**Your instructions**
Print the line containing "Screen dimensions: 1028x755" and each line after it through the end of the material below, exactly as it appears, but skip the pictures.

BEGIN Data in this exercise

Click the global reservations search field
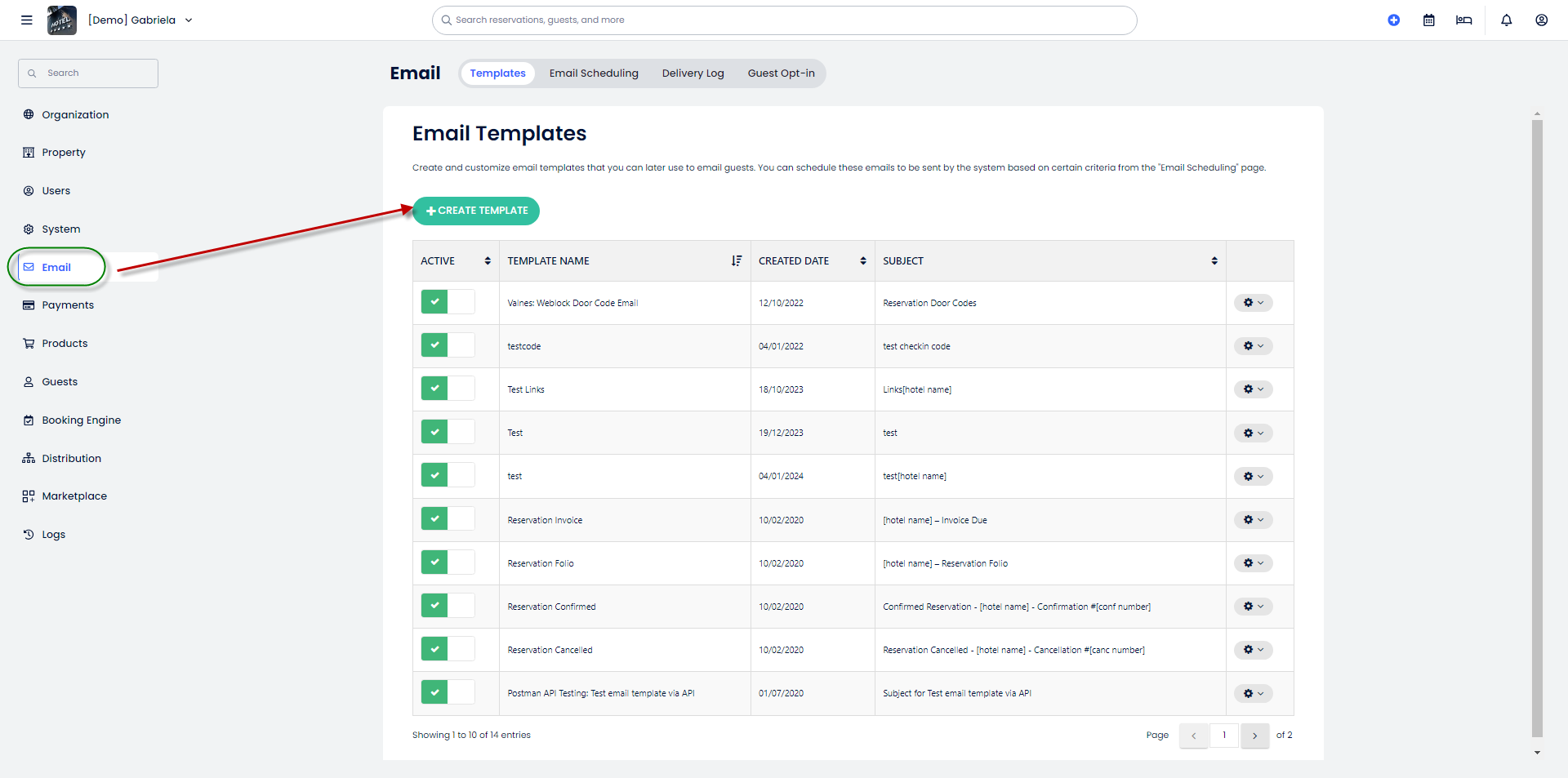(784, 20)
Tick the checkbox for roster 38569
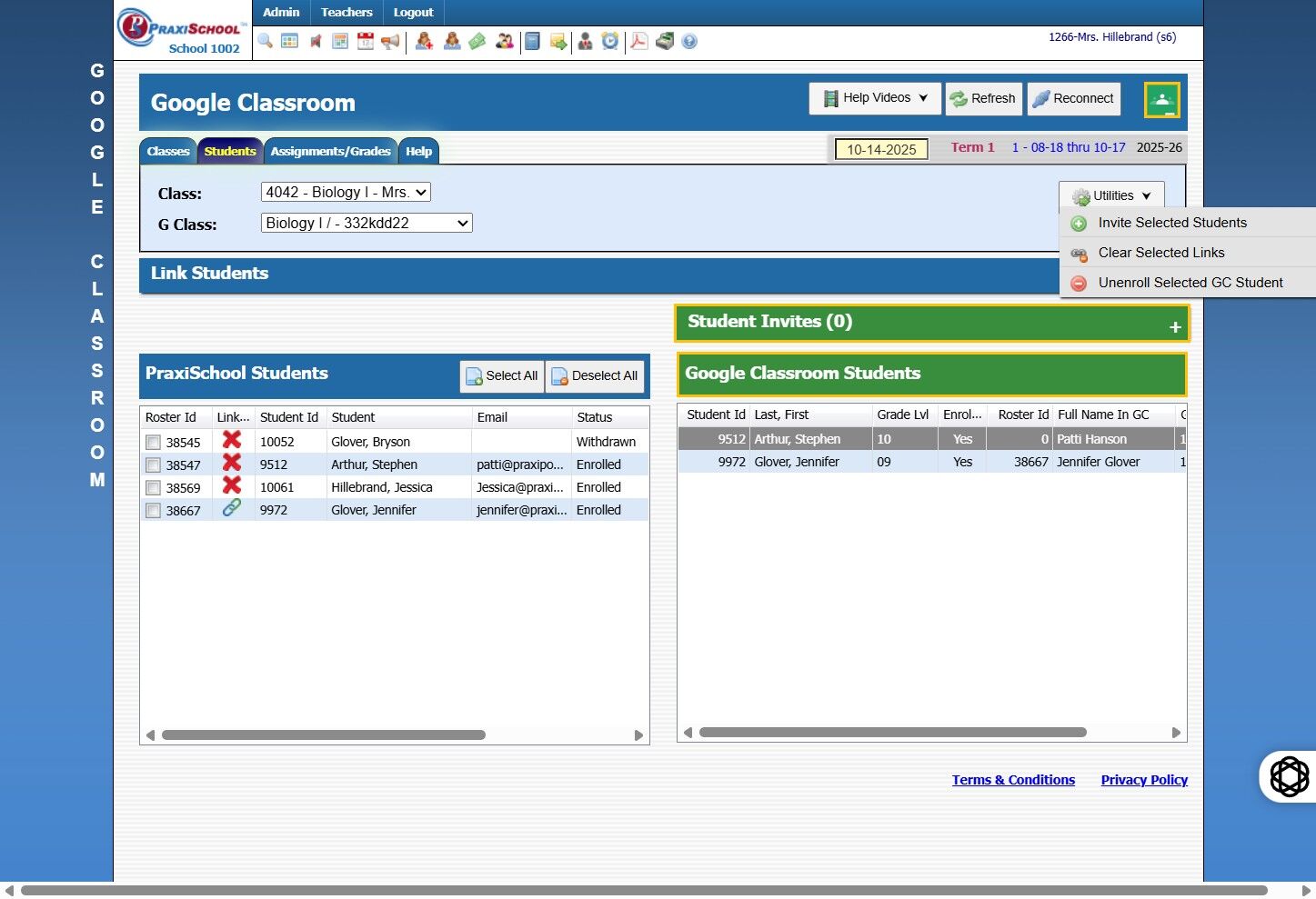 coord(154,488)
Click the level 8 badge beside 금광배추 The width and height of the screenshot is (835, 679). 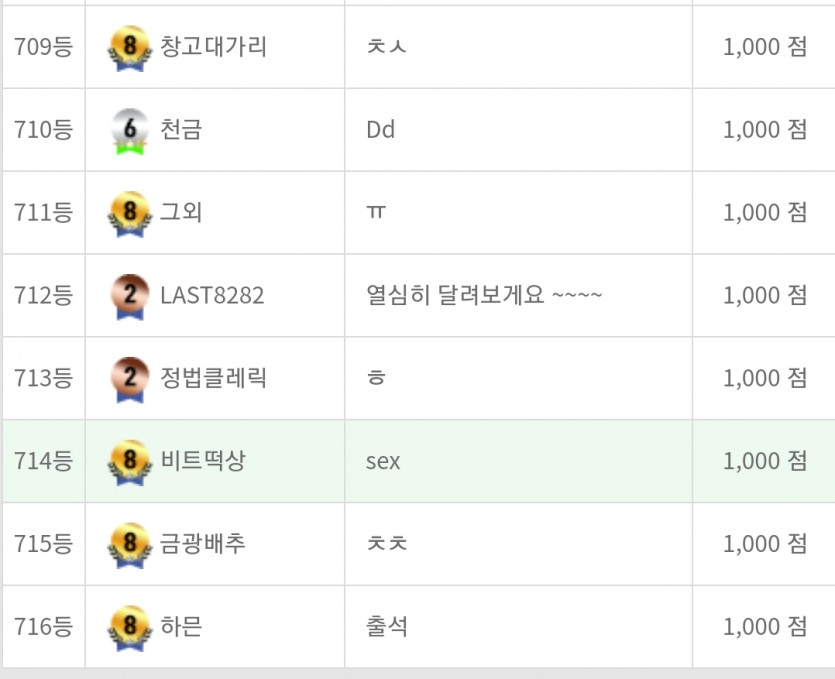(129, 545)
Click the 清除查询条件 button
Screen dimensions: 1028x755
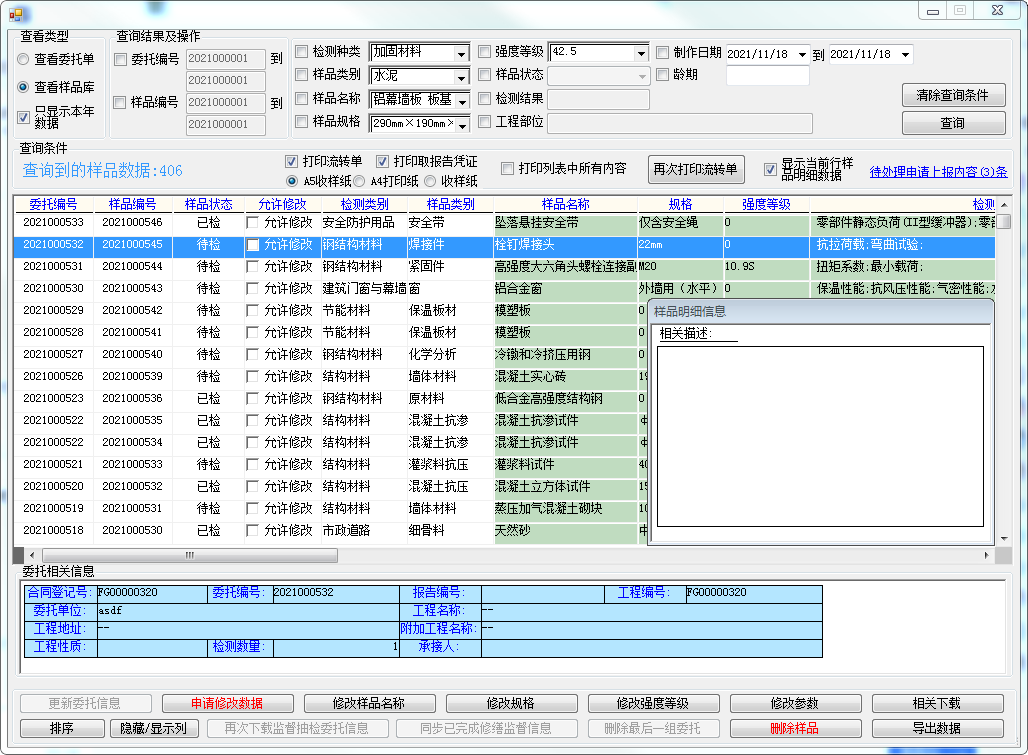pos(952,95)
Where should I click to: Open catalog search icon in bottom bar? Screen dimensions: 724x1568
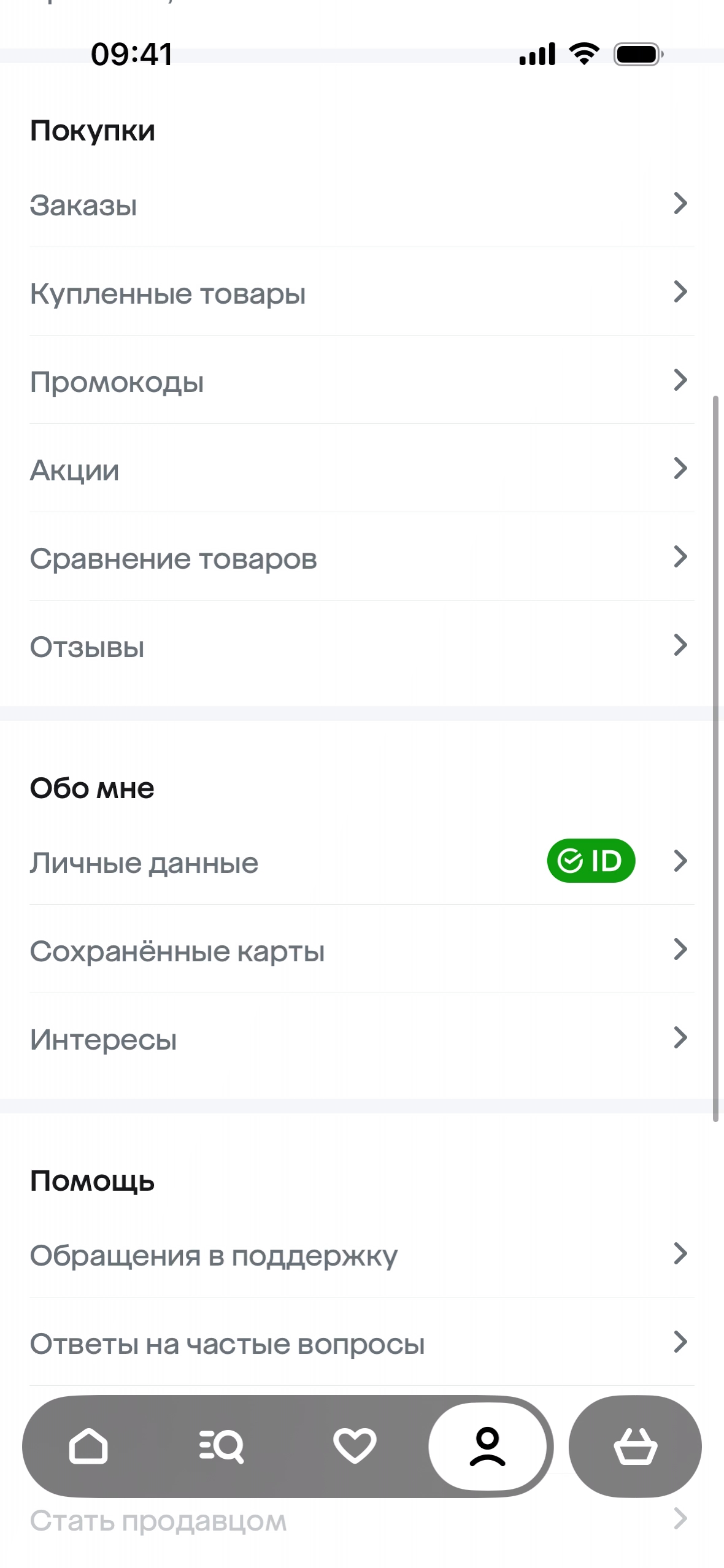[x=221, y=1447]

END Data in this exercise

**The completed task**
Screen dimensions: 1028x755
pos(952,95)
Where should I click to: Open catalog search icon in bottom bar? Screen dimensions: 724x1568
[x=221, y=1447]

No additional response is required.